> [Task item] Below are the records; return every line from the one that contains "600x462 pixels." to the last, exactly, skipping the pictures.

> [Data for analysis]
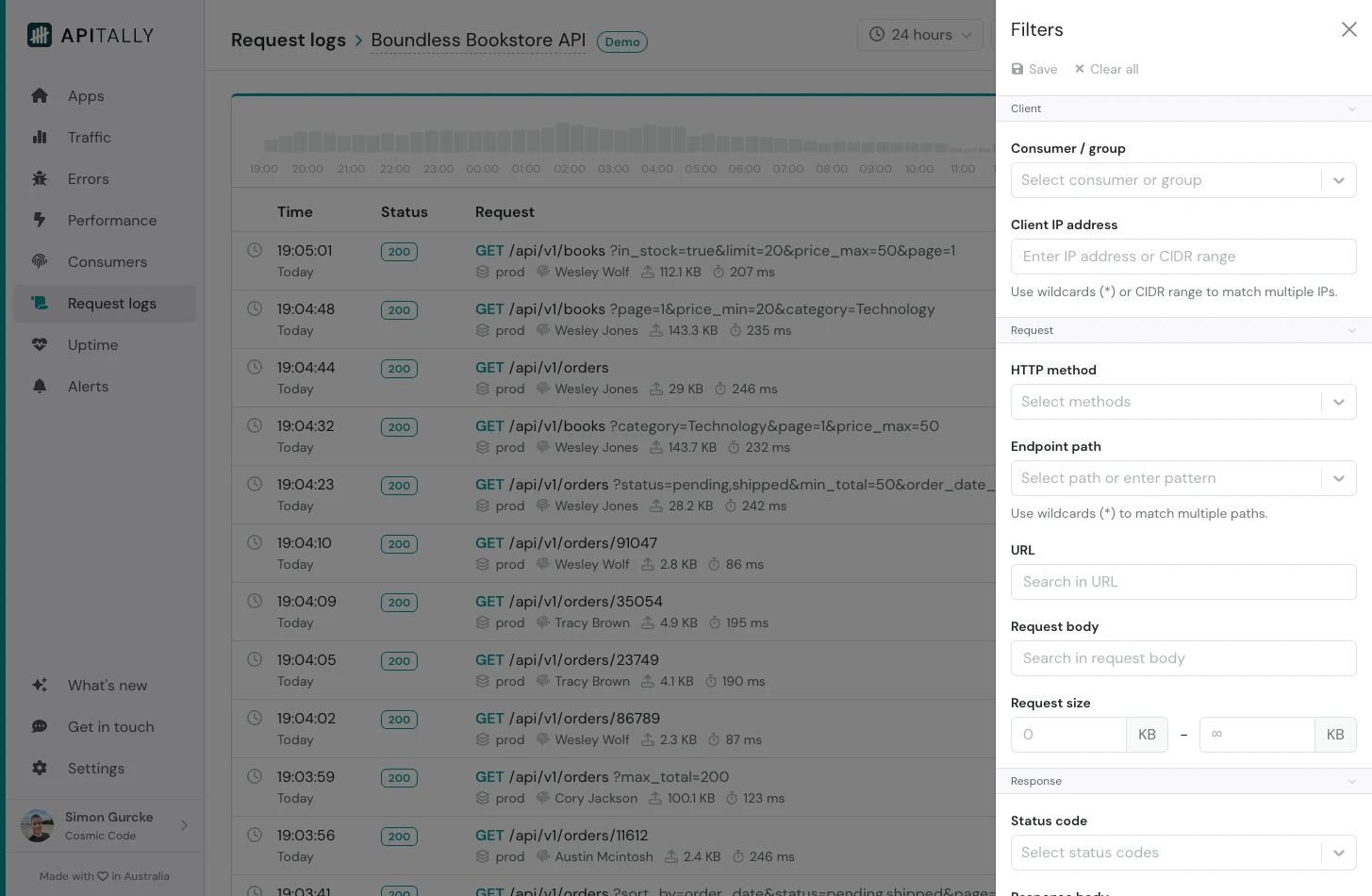Open the Apps section in the sidebar
Viewport: 1372px width, 896px height.
[x=86, y=95]
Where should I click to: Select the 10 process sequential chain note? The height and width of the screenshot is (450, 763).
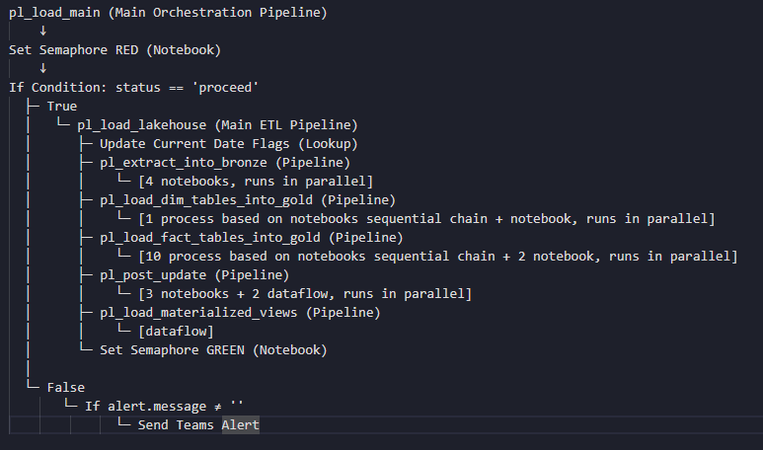click(438, 256)
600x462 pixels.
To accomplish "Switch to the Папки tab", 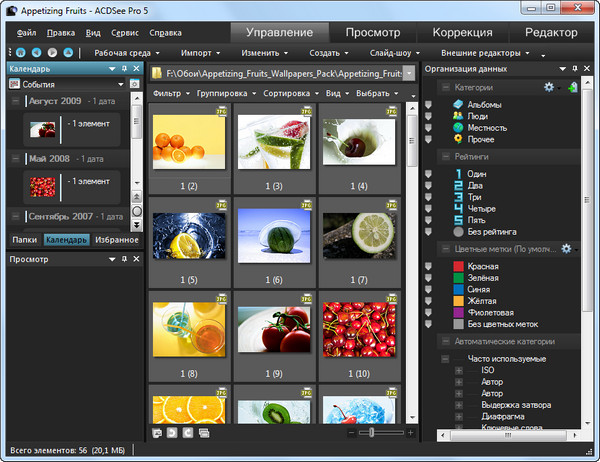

> [Solution to the exercise]
600x462 pixels.
To accomplish "Switch to the Папки tab", 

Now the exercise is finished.